──────── EXCERPTED TEXT

Effective poroelastic properties of N-layered composite sphere assemblage: An application to oolitic limestone

Abstract

This article derives the effective poroelastic properties of N-layered composite assemblage. The derivation is based on the Hashin composite sphere assemblage (CSA) model and the linear elastic solution of n-layer coated inclusion-reinforced materials proposed by Hervé and Zaoui. The contribution of this study consists in the consideration of the poromechanical coupling to derive not only the bulk and shear drained moduli but also the Biot coefficient and the solid Biot modulus. The theoretical solutions are used for studying the oolitic limestone from Bourgogne (France), in which the microstructure exhibits generally an assemblage of oolite grains surrounded by a matrix. They are linked via interphase where most of the macropores locate. A two-step homogenisation scheme is proposed. The first step consists in upscaling the mesoscopic poroelastic properties of each porous phase by using the differential self-consistent scheme. In the second step, the three different porous constituents (oolite, ITZ and matrix) are homogenised using the CSA model. Results are validated against the data collected from the open literature.

────────────────
──────── MATERIAL PROVIDED

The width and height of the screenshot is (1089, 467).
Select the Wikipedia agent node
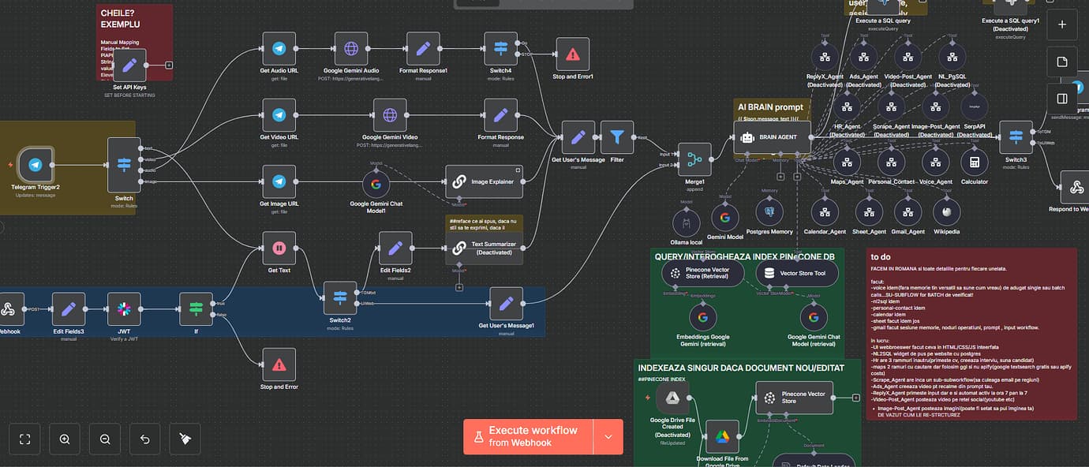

────────────────

Translate this sentence from the abstract on oolitic limestone into Spanish: "In the second step, the three different porous constituents (oolite, ITZ and matrix) are homogenised using the CSA model." Work only from the abstract, not the data.

En el segundo paso, los tres constituyentes porosos diferentes (oolita, ITZ y matriz) se homogeneizan mediante el modelo CSA.